• _Assigned task 1_:
Answer these questions from the passage below:
(a) Who contacted the writer with the request to visit an elderly member of the congregation?
(b) How long had the widow been married to her husband?
(c) Where did St Andrews Methodist Church first start?
• _Assigned task 2_: Extract, word for word, the section of the passage below that begins with the words containing "When it came" and ends with "in such situations.".

• _Passage_:
As a future minister faced with situations such as those described above, I feel as though what I have to offer is about as useless as that stick of gum. Now this is not to say that I don't have faith that God will provide comfort in these situations. It's just that sometimes I wish that I had the power to bring back the murdered man, "unrape" his wife, restore my friend's job, and bring my family member's bond up to date. The fact that I can't do these things is so frustrating, and the fact that I am not expected to be able to put these things right doesn't make it feel any better.

Yet there are also times where I feel that I am actually making a difference. Take today, for instance - one of the Society Stewards contacted me with a request to visit an elderly member of the congregation, who had just lost her husband of nearly 50 years. What does one say to a person in this situation?

In fact, I felt like a typical government drone as I guided the family through the completion of the forms we use to facilitate the services, funeral arrangements, etc. I mean - here's a woman who has just lost her life's soulmate, and I come along like a clerk filling in paperwork.

Other than that, there wasn't actually much that I could do. Obviously I prayed with the family. They then offered me a cup of tea, and the widow then started talking to me about how she and her late husband were among the founder members of St Andrews Methodist Church, which started in a garage, then moved to a school, and finally to the wonderful building we have today. And as she spoke, it dawned on me that by just sitting there with the family as she spoke, I was giving them the opportunity to start the healing process as they remembered the good times.

When it came time for me to leave, the family thanked me most profusely for spending time with them. I'm not sure exactly what I did (besides the paperwork) - my counselling textbooks don't exactly subscribe to the "sit down, drink tea, shut up" method of counselling, and to be honest, I'm still not entirely sure what one is supposed to do in such situations.

But I know that God's presence was in that house this afternoon. Whether this was because of my visit, or (more likely) in spite of my visit, I know that this family's healing process has begun thanks to the grace of God.

• _Data items_:
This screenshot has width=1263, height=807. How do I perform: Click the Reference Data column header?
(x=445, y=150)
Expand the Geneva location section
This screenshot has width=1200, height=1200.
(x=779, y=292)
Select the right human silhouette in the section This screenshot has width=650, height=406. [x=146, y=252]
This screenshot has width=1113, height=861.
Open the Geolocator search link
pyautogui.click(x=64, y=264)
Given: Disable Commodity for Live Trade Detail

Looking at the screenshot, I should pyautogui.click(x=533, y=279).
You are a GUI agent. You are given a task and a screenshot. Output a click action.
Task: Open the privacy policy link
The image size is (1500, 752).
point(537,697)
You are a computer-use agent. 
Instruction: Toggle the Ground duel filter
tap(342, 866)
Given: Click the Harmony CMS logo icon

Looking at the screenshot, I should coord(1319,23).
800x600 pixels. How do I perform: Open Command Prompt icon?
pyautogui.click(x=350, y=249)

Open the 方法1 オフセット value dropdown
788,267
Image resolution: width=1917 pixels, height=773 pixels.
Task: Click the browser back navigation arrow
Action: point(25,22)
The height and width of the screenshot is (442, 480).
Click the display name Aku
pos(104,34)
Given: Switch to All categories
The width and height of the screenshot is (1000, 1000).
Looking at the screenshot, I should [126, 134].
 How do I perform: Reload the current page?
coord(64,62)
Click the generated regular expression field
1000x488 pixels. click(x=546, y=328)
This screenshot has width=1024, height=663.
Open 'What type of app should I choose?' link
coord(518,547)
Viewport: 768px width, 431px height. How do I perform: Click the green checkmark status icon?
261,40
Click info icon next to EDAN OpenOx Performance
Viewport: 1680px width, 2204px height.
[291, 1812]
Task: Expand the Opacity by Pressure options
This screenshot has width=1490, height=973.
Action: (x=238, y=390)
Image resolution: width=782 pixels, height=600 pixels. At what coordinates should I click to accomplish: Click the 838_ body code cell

• _Written answer 1_:
(a) One of the Society Stewards.
(b) Nearly 50 years.
(c) In a garage.

• _Written answer 2_:
When it came time for me to leave, the family thanked me most profusely for spending time with them. I'm not sure exactly what I did (besides the paperwork) - my counselling textbooks don't exactly subscribe to the "sit down, drink tea, shut up" method of counselling, and to be honest, I'm still not entirely sure what one is supposed to do in such situations.